Response Tokenisation - acaprojects/ruby-engine GitHub Wiki

Tokenisation is extremely important. When working with a stream of data, as provided by TCP and UDP, you most certainly want to

Wait for a complete response before processing
Want to process only one response at a time

Whilst this might seem to occur naturally most of the time, network contention, network errors and high data rates will eventually trip you up. CBus is one system where I've often see back to back messages returned in a single IO read.

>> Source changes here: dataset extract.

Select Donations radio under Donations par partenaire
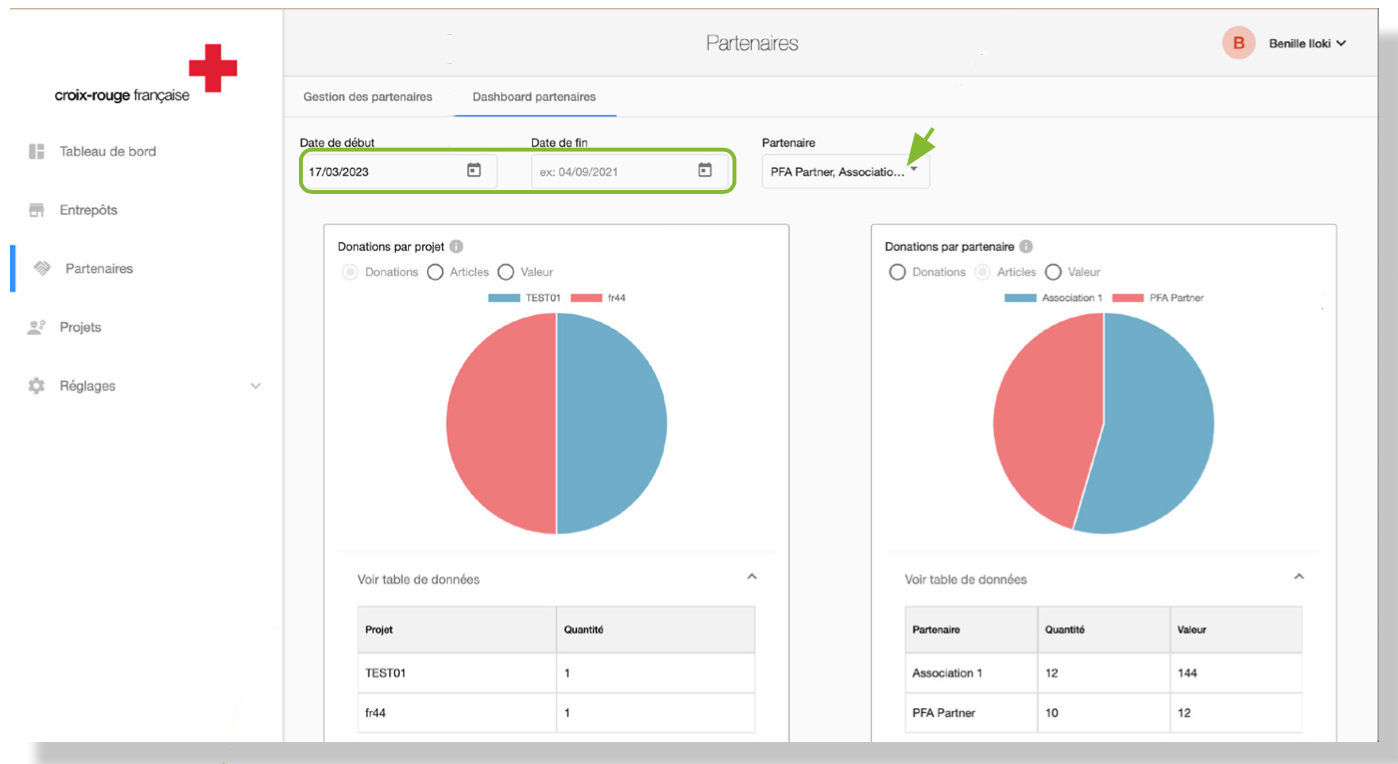This screenshot has width=1398, height=764. pos(897,272)
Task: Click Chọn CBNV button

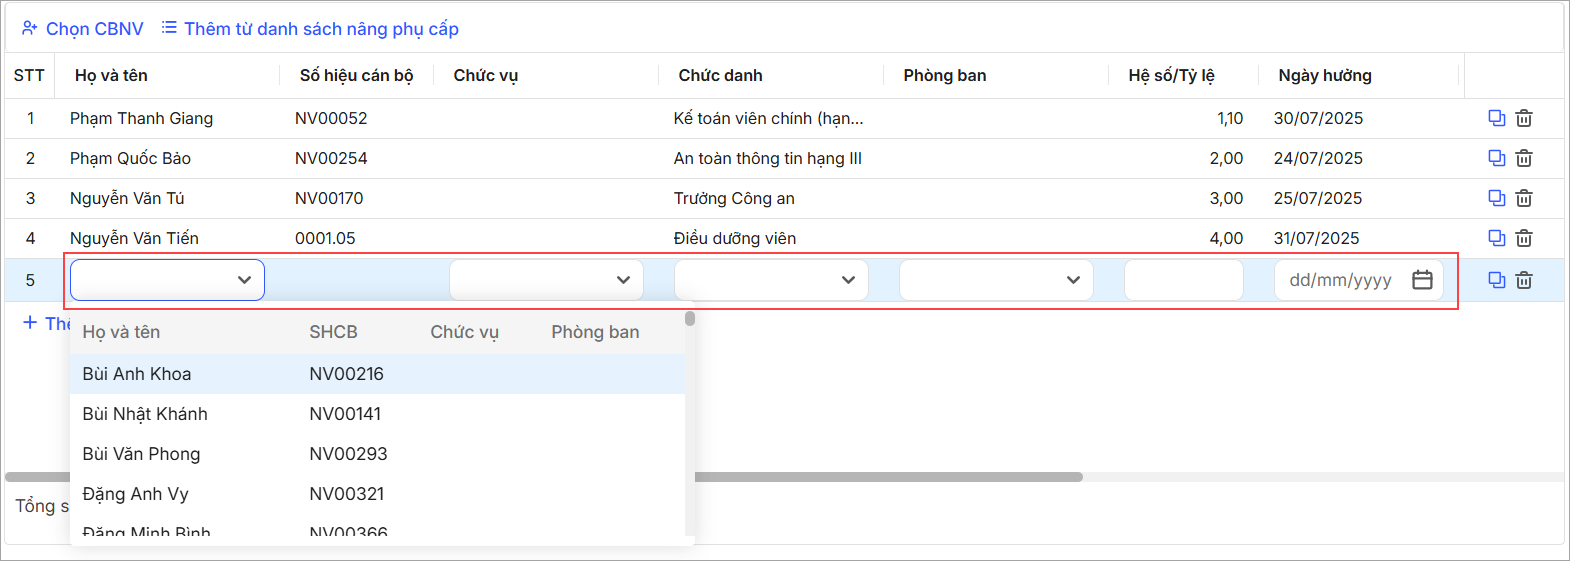Action: [x=83, y=29]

Engine ships with two tokenisers to help you break up the incoming data. The default buffered tokeniser and the more advanced abstract tokeniser.

Default Tokeniser

Usage:

class Clipsal::CBus
    # Device driver helper
    tokenize delimiter: "\x0D"
end

Options:

Option	Description
delimiter	sequence to detect the end of message. Supports strings and regexs
indicator	sequence to detect the start of a message
msg_length	can be used with an indicator if messages are always a fixed length
size_limit	prevents buffering from using all your memory if the end of a message is never detected
min_length	can help prevent false positives
encoding	defaults to ASCII-8BIT to avoid invalid characters when dealing with binary data

Example:

tokenize indicator: "\x02", delimiter: "\x03"

and data: "yu\x03\x02hello\x03\x02world\x03\x02how" Would have the following result:

yu\x03 would be discarded
hello would be returned
world would be returned
\x02how would be buffered

Abstract Tokeniser

The primary use case for this tokeniser is variable length messages, where length can be determined by the message contents. (commonly a length field in the header)